======== RECORDED DATA ========
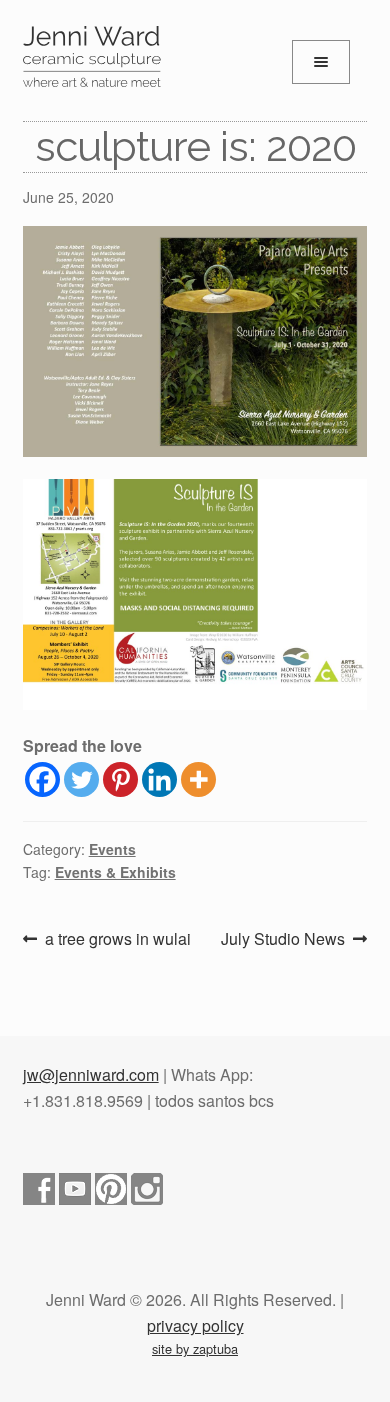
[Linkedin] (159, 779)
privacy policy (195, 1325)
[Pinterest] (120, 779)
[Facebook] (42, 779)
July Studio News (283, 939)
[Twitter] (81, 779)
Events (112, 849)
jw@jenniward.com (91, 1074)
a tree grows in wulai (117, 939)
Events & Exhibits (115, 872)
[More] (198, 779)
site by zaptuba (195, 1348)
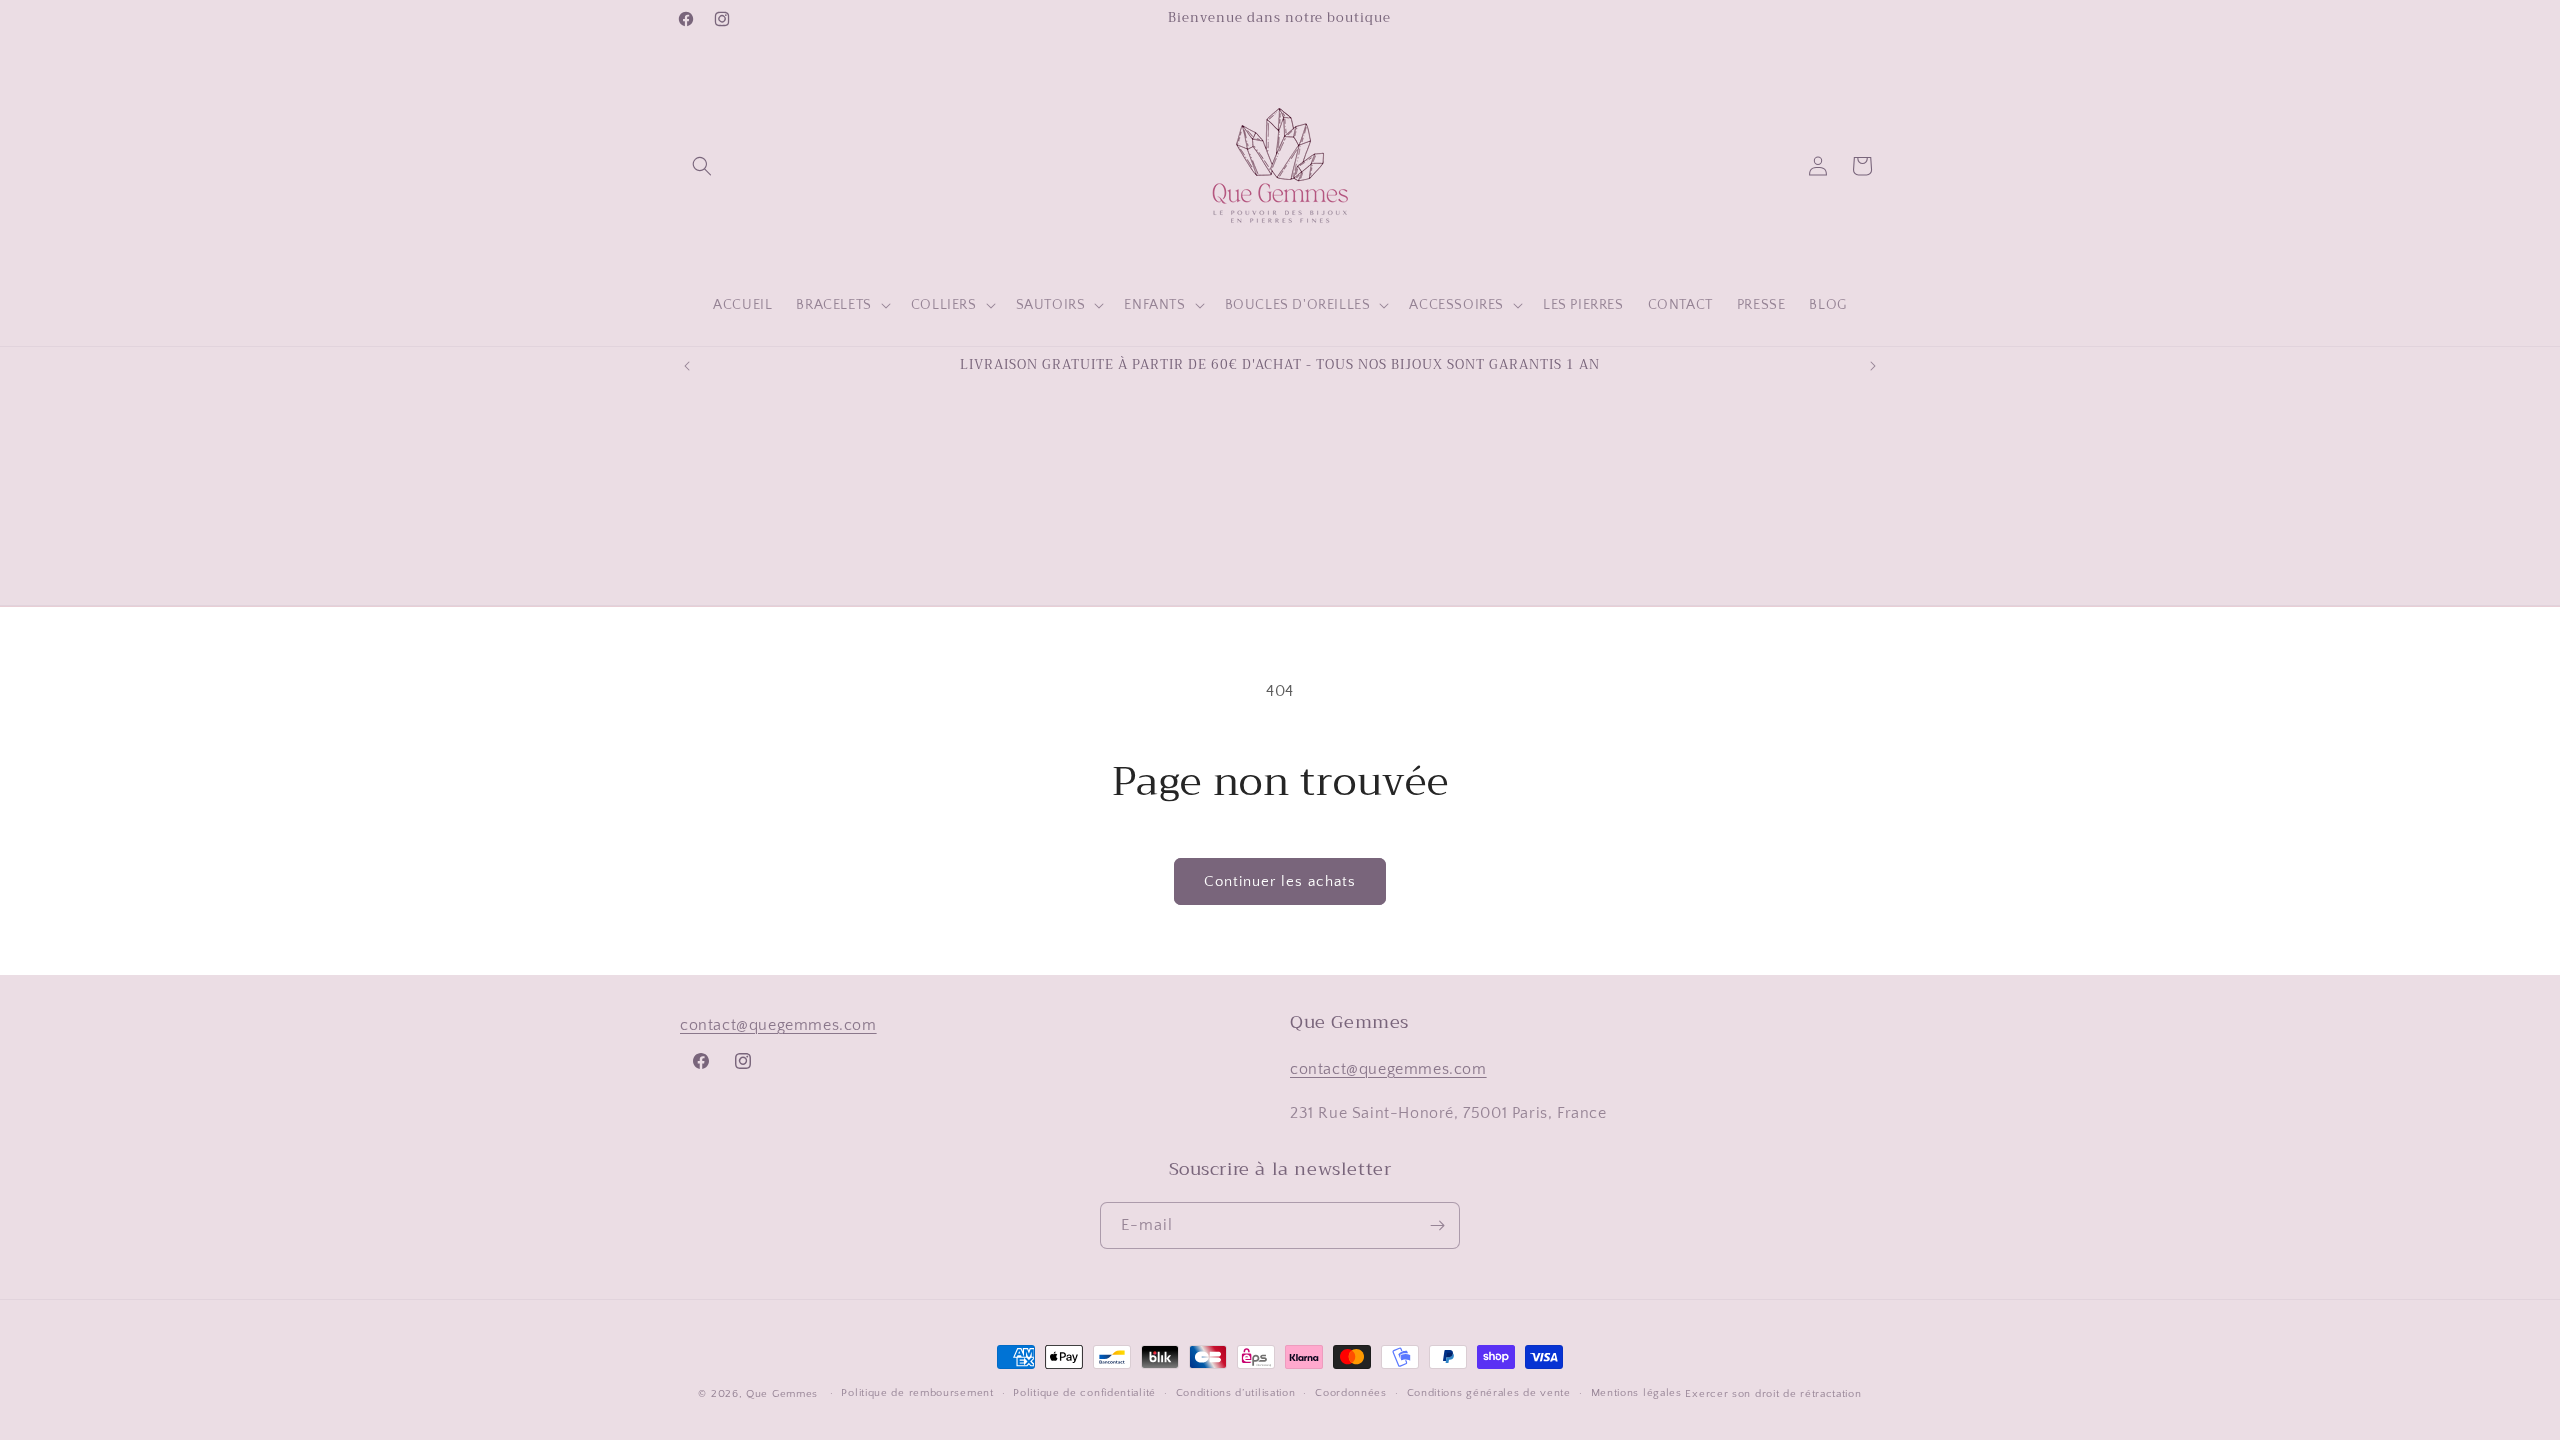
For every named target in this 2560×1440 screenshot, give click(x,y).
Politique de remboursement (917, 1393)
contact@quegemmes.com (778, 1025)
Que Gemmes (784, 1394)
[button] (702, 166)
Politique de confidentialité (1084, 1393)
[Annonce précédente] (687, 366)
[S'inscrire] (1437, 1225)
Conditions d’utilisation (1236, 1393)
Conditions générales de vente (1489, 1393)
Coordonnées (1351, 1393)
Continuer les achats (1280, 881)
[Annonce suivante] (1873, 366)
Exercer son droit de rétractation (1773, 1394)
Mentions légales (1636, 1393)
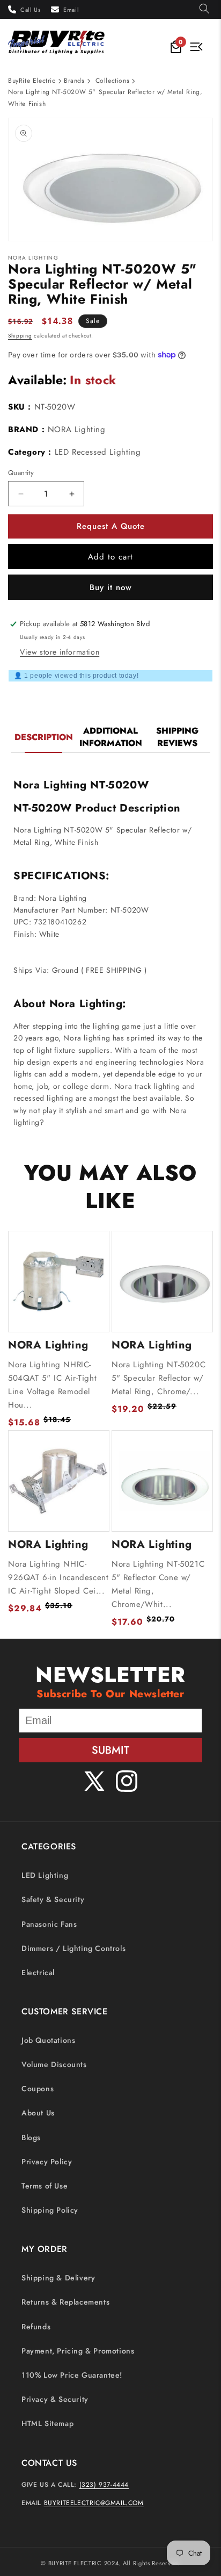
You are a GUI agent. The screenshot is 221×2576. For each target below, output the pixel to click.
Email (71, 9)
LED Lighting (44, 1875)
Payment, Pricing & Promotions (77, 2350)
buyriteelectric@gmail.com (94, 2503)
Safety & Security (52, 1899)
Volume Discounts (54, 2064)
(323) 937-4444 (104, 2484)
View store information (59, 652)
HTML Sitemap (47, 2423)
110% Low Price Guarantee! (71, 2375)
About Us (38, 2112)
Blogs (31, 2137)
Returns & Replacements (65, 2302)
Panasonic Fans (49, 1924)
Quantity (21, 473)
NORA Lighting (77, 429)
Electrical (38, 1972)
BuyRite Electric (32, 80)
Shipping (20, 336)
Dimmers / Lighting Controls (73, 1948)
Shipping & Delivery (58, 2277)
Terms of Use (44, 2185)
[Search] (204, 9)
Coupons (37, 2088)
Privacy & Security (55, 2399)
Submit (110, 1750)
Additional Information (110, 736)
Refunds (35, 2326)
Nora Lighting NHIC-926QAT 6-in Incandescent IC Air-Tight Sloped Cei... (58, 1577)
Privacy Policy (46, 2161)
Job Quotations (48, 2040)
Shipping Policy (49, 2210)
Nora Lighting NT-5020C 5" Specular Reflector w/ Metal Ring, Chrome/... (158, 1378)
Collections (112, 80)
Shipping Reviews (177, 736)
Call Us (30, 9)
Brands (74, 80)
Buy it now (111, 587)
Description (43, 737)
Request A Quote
========
:: TASK GOAL ::
All lines from the one that holds "(323) 937-4444 (104, 2484)" to the end of the entries above must be transcribed exactly, both ends included, and no others.

:: WRITTEN SOLUTION ::
(323) 937-4444 (104, 2484)
View store information (59, 652)
HTML Sitemap (47, 2423)
110% Low Price Guarantee! (71, 2375)
About Us (38, 2112)
Blogs (31, 2137)
Returns & Replacements (65, 2302)
Panasonic Fans (49, 1924)
Quantity (21, 473)
NORA Lighting (77, 429)
Electrical (38, 1972)
BuyRite Electric (32, 80)
Shipping (20, 336)
Dimmers / Lighting Controls (73, 1948)
Shipping & Delivery (58, 2277)
Terms of Use (44, 2185)
[Search] (204, 9)
Coupons (37, 2088)
Privacy & Security (55, 2399)
Submit (110, 1750)
Additional Information (110, 736)
Refunds (35, 2326)
Nora Lighting NHIC-926QAT 6-in Incandescent IC Air-Tight Sloped Cei... (58, 1577)
Privacy Policy (46, 2161)
Job Quotations (48, 2040)
Shipping Policy (49, 2210)
Nora Lighting NT-5020C 5" Specular Reflector w/ Metal Ring, Chrome/... (158, 1378)
Collections (112, 80)
Shipping Reviews (177, 736)
Call Us (30, 9)
Brands (74, 80)
Buy it now (111, 587)
Description (43, 737)
Request A Quote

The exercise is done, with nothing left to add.